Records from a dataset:
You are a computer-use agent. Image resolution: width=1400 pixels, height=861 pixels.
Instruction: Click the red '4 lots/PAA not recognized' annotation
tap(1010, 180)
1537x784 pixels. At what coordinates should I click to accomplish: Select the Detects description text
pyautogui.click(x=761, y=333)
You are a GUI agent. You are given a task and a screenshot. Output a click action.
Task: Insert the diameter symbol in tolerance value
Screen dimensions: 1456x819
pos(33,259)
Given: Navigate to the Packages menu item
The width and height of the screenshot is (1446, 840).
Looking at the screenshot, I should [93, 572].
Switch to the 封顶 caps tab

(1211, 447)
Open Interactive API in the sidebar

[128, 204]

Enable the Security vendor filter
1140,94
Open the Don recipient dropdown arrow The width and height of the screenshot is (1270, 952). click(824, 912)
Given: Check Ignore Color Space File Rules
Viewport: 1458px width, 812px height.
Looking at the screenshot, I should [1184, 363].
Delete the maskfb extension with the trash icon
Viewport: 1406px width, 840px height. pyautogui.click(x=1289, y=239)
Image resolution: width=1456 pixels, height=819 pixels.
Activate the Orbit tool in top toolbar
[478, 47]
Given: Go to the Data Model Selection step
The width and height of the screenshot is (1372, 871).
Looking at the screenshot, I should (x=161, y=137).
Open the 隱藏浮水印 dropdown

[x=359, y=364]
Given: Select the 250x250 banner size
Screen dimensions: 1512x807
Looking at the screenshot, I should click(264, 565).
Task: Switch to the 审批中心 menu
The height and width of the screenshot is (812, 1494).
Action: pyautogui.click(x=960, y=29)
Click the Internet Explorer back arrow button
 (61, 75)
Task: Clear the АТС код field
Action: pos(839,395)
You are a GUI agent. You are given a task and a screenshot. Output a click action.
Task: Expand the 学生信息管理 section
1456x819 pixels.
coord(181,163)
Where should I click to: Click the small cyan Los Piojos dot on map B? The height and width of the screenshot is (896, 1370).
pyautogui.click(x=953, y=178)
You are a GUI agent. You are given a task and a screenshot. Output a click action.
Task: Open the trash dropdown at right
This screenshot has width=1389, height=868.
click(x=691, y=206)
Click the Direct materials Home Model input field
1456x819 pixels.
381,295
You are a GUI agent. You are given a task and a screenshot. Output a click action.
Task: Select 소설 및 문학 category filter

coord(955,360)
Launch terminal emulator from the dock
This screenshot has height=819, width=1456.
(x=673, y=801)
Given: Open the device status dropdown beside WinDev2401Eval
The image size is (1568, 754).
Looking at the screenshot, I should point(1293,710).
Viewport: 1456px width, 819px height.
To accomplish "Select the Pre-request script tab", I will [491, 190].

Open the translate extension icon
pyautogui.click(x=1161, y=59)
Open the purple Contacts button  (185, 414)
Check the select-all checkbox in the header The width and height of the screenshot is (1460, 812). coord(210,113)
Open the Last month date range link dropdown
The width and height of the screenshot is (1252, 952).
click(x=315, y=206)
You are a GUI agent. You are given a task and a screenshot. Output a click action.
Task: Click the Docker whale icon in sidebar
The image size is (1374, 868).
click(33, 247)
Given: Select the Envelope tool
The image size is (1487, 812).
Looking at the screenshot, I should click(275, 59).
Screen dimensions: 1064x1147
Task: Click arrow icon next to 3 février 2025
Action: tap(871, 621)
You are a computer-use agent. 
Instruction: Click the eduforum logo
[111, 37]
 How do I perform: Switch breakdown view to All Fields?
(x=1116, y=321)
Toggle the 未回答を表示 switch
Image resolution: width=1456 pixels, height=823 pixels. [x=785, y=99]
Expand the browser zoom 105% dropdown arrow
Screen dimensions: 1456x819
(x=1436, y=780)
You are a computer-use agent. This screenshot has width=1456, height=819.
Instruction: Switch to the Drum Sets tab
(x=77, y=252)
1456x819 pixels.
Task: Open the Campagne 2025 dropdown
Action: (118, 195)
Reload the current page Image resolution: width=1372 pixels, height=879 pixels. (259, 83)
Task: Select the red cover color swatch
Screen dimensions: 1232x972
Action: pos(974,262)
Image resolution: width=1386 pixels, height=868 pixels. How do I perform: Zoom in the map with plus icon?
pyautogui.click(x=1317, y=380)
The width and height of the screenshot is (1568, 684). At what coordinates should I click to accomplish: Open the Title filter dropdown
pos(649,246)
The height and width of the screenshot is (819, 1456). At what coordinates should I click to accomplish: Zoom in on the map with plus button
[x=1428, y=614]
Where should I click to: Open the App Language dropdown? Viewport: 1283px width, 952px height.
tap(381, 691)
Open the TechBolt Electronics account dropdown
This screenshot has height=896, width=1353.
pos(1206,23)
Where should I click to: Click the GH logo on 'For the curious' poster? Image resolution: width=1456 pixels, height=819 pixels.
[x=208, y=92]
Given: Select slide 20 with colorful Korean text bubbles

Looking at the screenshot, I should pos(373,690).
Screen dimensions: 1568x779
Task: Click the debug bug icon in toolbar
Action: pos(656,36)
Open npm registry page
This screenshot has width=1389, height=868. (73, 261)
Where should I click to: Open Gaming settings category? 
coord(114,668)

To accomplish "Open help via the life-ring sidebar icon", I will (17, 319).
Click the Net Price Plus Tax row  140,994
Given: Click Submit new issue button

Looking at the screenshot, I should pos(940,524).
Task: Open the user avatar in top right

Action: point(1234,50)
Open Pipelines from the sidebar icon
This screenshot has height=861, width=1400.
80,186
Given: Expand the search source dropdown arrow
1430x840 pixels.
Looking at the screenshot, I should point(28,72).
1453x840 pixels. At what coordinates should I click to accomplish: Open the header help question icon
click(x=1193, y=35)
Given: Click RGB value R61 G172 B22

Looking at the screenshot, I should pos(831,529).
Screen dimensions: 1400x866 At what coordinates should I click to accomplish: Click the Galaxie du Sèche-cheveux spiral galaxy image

To do: The records above must be repeated exactly, in their entirety.

Response to the exercise:
You are a computer-use agent. Image resolution: width=1400 pixels, height=861 pixels.
Instruction: Click the red '4 lots/PAA not recognized' annotation
tap(1010, 180)
1537x784 pixels. At what coordinates should I click to accomplish: Select the Detects description text
pyautogui.click(x=761, y=333)
You are a GUI agent. You are given a task and a screenshot. Output a click action.
Task: Insert the diameter symbol in tolerance value
Screen dimensions: 1456x819
pos(33,259)
Given: Navigate to the Packages menu item
The width and height of the screenshot is (1446, 840).
Looking at the screenshot, I should [93, 572].
Switch to the 封顶 caps tab

(1211, 447)
Open Interactive API in the sidebar

[128, 204]

Enable the Security vendor filter
1140,94
Open the Don recipient dropdown arrow The width and height of the screenshot is (1270, 952). click(824, 912)
Given: Check Ignore Color Space File Rules
Viewport: 1458px width, 812px height.
Looking at the screenshot, I should [1184, 363].
Delete the maskfb extension with the trash icon
Viewport: 1406px width, 840px height. pyautogui.click(x=1289, y=239)
Image resolution: width=1456 pixels, height=819 pixels.
Activate the Orbit tool in top toolbar
[478, 47]
Given: Go to the Data Model Selection step
The width and height of the screenshot is (1372, 871).
Looking at the screenshot, I should (x=161, y=137).
Open the 隱藏浮水印 dropdown

[x=359, y=364]
Given: Select the 250x250 banner size
Screen dimensions: 1512x807
Looking at the screenshot, I should click(264, 565).
Task: Switch to the 审批中心 menu
The height and width of the screenshot is (812, 1494).
Action: pyautogui.click(x=960, y=29)
Click the Internet Explorer back arrow button
 (61, 75)
Task: Clear the АТС код field
Action: pos(839,395)
You are a GUI agent. You are given a task and a screenshot. Output a click action.
Task: Expand the 学生信息管理 section
1456x819 pixels.
coord(181,163)
Where should I click to: Click the small cyan Los Piojos dot on map B? The height and width of the screenshot is (896, 1370).
pyautogui.click(x=953, y=178)
You are a GUI agent. You are given a task and a screenshot. Output a click action.
Task: Open the trash dropdown at right
This screenshot has width=1389, height=868.
click(x=691, y=206)
Click the Direct materials Home Model input field
1456x819 pixels.
381,295
You are a GUI agent. You are given a task and a screenshot. Output a click action.
Task: Select 소설 및 문학 category filter

coord(955,360)
Launch terminal emulator from the dock
This screenshot has height=819, width=1456.
(x=673, y=801)
Given: Open the device status dropdown beside WinDev2401Eval
The image size is (1568, 754).
Looking at the screenshot, I should point(1293,710).
Viewport: 1456px width, 819px height.
To accomplish "Select the Pre-request script tab", I will [491, 190].

Open the translate extension icon
pyautogui.click(x=1161, y=59)
Open the purple Contacts button  (185, 414)
Check the select-all checkbox in the header The width and height of the screenshot is (1460, 812). coord(210,113)
Open the Last month date range link dropdown
The width and height of the screenshot is (1252, 952).
click(x=315, y=206)
You are a GUI agent. You are given a task and a screenshot. Output a click action.
Task: Click the Docker whale icon in sidebar
The image size is (1374, 868).
click(33, 247)
Given: Select the Envelope tool
The image size is (1487, 812).
Looking at the screenshot, I should click(275, 59).
Screen dimensions: 1064x1147
Task: Click arrow icon next to 3 février 2025
Action: tap(871, 621)
You are a computer-use agent. 
Instruction: Click the eduforum logo
[111, 37]
 How do I perform: Switch breakdown view to All Fields?
(x=1116, y=321)
Toggle the 未回答を表示 switch
Image resolution: width=1456 pixels, height=823 pixels. [x=785, y=99]
Expand the browser zoom 105% dropdown arrow
Screen dimensions: 1456x819
(x=1436, y=780)
You are a computer-use agent. This screenshot has width=1456, height=819.
Instruction: Switch to the Drum Sets tab
(x=77, y=252)
1456x819 pixels.
Task: Open the Campagne 2025 dropdown
Action: (118, 195)
Reload the current page Image resolution: width=1372 pixels, height=879 pixels. (259, 83)
Task: Select the red cover color swatch
Screen dimensions: 1232x972
Action: pos(974,262)
Image resolution: width=1386 pixels, height=868 pixels. How do I perform: Zoom in the map with plus icon?
pyautogui.click(x=1317, y=380)
The width and height of the screenshot is (1568, 684). At what coordinates should I click to accomplish: Open the Title filter dropdown
pos(649,246)
The height and width of the screenshot is (819, 1456). At what coordinates should I click to accomplish: Zoom in on the map with plus button
[x=1428, y=614]
Where should I click to: Open the App Language dropdown? Viewport: 1283px width, 952px height.
tap(381, 691)
Open the TechBolt Electronics account dropdown
This screenshot has height=896, width=1353.
pos(1206,23)
Where should I click to: Click the GH logo on 'For the curious' poster? Image resolution: width=1456 pixels, height=819 pixels.
[x=208, y=92]
Given: Select slide 20 with colorful Korean text bubbles

Looking at the screenshot, I should pos(373,690).
Screen dimensions: 1568x779
Task: Click the debug bug icon in toolbar
Action: pos(656,36)
Open npm registry page
This screenshot has width=1389, height=868. (73, 261)
Where should I click to: Open Gaming settings category? 
coord(114,668)

To accomplish "Open help via the life-ring sidebar icon", I will (17, 319).
Click the Net Price Plus Tax row  140,994
Given: Click Submit new issue button

Looking at the screenshot, I should pos(940,524).
Task: Open the user avatar in top right

Action: point(1234,50)
Open Pipelines from the sidebar icon
This screenshot has height=861, width=1400.
80,186
Given: Expand the search source dropdown arrow
1430x840 pixels.
Looking at the screenshot, I should point(28,72).
1453x840 pixels. At what coordinates should I click to accomplish: Open the header help question icon
click(x=1193, y=35)
Given: Click RGB value R61 G172 B22

Looking at the screenshot, I should pos(831,529).
Screen dimensions: 1400x866 At what coordinates should I click to accomplish: Click the Galaxie du Sèche-cheveux spiral galaxy image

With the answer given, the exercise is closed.